The universe’s consummate source of energy is always producing massive amounts of energy. This energy emanates outward toward the sun’s photosphere, the lowest of its three primary layers. As this energy passes through this radiative zone, the temperature of this energy decreases by several million degrees, and, as a result, light is formed.
In the last forty-eight hours, the Sun’s magnetic field bloated, and it encroached upon the photosphere. These powerful magnetic fields created sunspots in the outer atmosphere of the sun. To observers in the universe, these sunspots appear to be dark because they’re cooler than the surrounding areas of the sun’s photosphere. But cooler does not mean better in this instance.
The dark area of the sunspot is called the umbra. The umbra can vary in size based on the power of the magnetic field.

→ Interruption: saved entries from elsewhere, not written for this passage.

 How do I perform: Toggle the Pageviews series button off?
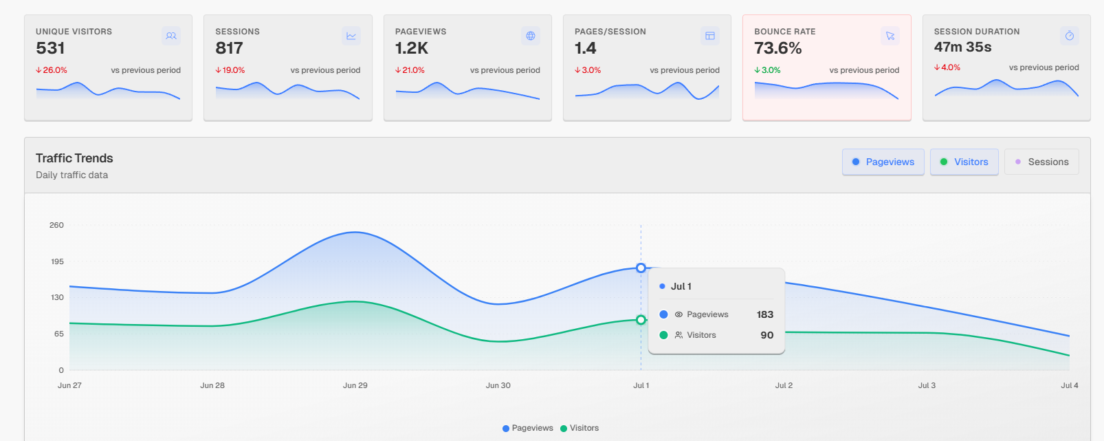883,162
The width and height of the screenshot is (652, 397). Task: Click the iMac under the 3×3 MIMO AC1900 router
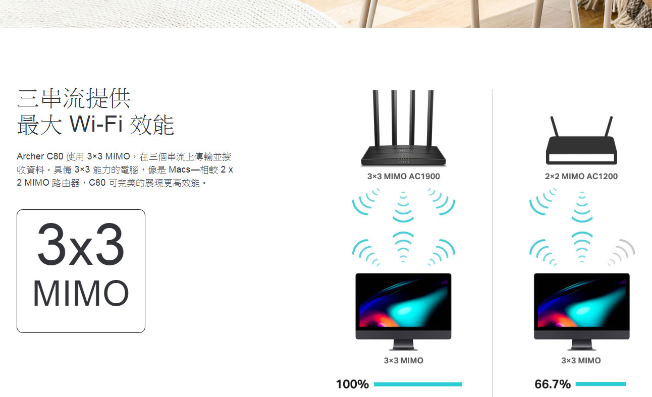403,312
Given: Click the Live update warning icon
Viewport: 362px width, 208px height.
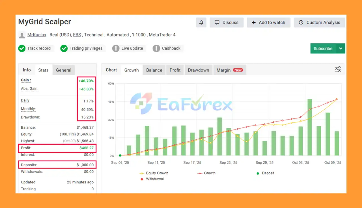Looking at the screenshot, I should coord(116,48).
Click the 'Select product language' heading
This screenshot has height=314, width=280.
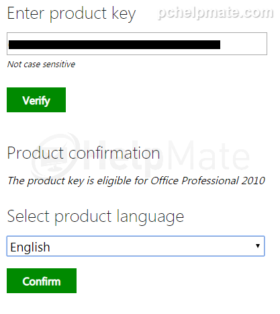coord(95,217)
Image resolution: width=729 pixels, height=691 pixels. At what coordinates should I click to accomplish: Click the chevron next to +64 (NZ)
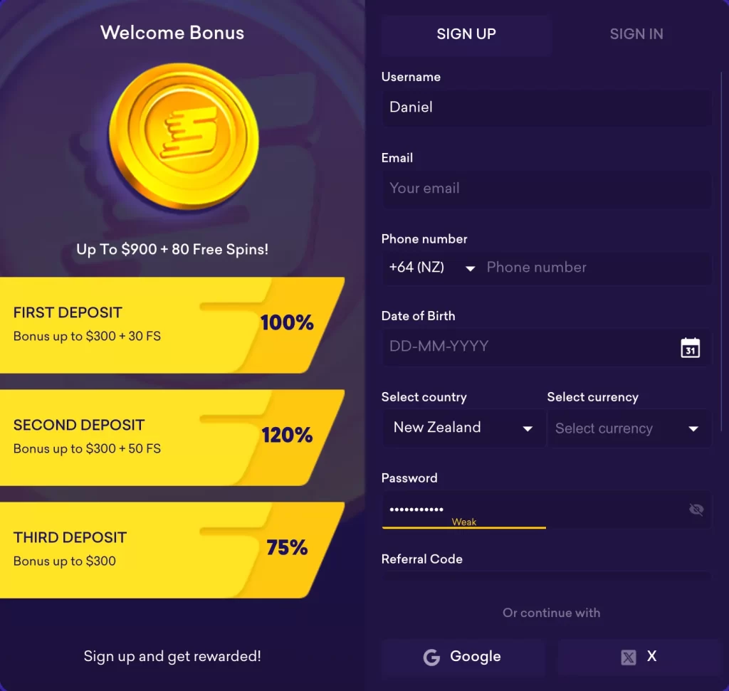[470, 269]
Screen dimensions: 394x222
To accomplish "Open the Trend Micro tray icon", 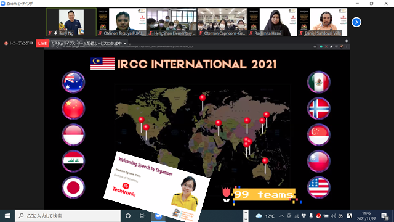I will click(318, 216).
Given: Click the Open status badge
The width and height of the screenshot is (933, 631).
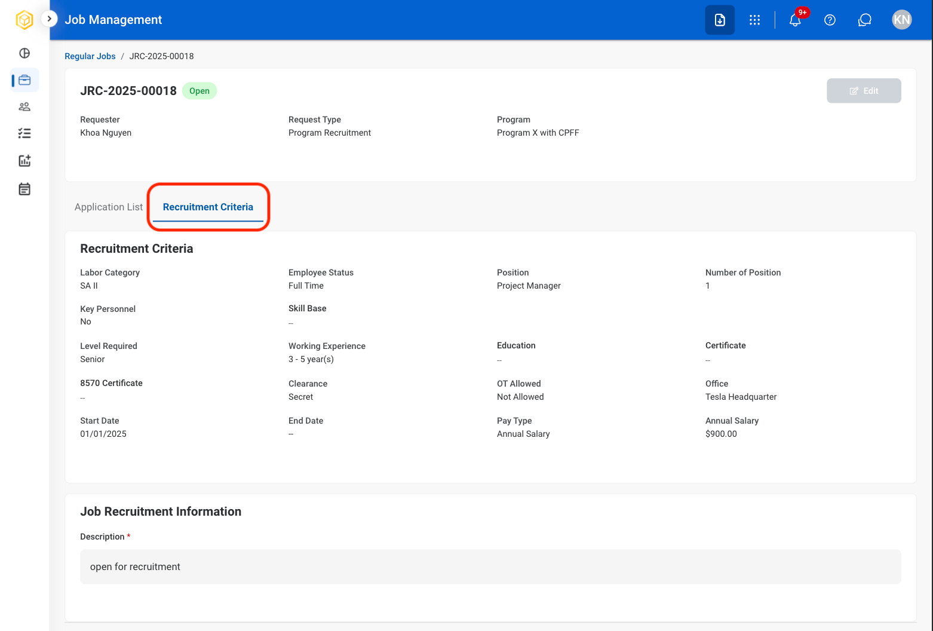Looking at the screenshot, I should tap(200, 91).
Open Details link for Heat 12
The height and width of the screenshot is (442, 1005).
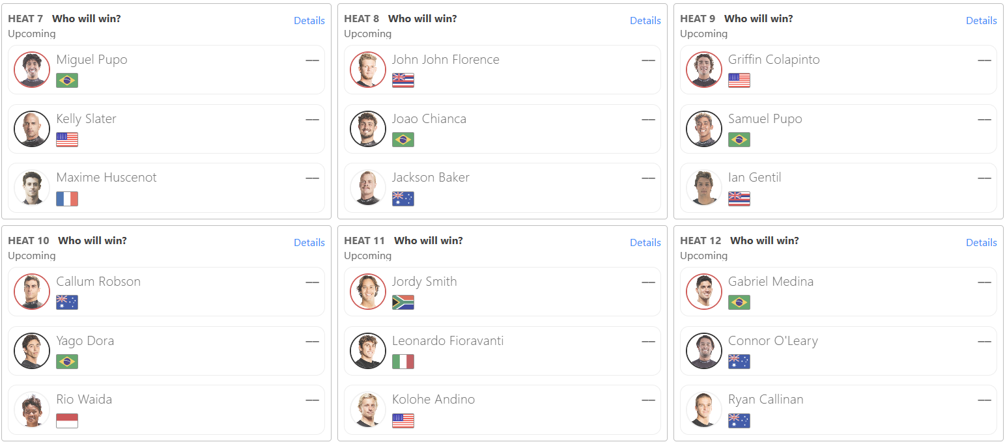(x=982, y=242)
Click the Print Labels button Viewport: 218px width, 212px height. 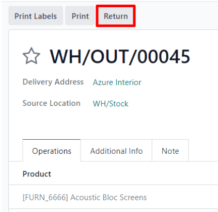[36, 16]
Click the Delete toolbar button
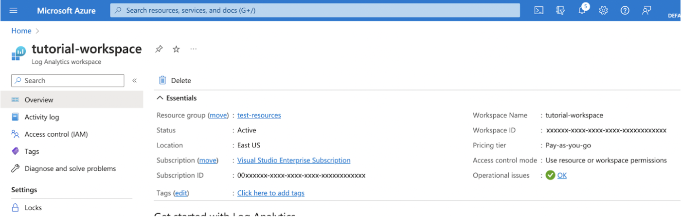681x217 pixels. (x=175, y=81)
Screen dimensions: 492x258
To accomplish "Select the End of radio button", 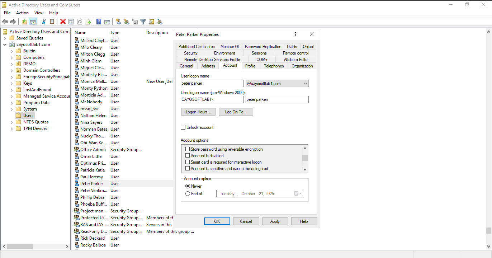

The Sun, and stars like it, are unique because the interior and exterior rotate separately. Over time, all that messy and uneven movement twists and distorts the sun’s magnetic field in the same way your bedcovers get wrinkled and bunched up when you toss and turn in your sleep.
For several days, the sun had been restless. Without conscience, the sun determined enough was enough. Its magnetic field began to wind up into a twisted mess and push its way from the sun’s core.
The magnetic field’s expansion into the photosphere was enormous. The magnetism build up was so intense that it inhibited the flow of hot gasses from the sun’s interior to its surface.
It was powerful. It was unsustainable. It would be described as the largest in recorded history.
The magnetic field lines from the sun’s interior burst through the sunspot, twisting to the point of snapping—like a rubber band wound too tight. When they snapped, they linked up again to form a new shape, but not before releasing enormous amounts of stored energy into the sun’s outermost atmosphere, the corona.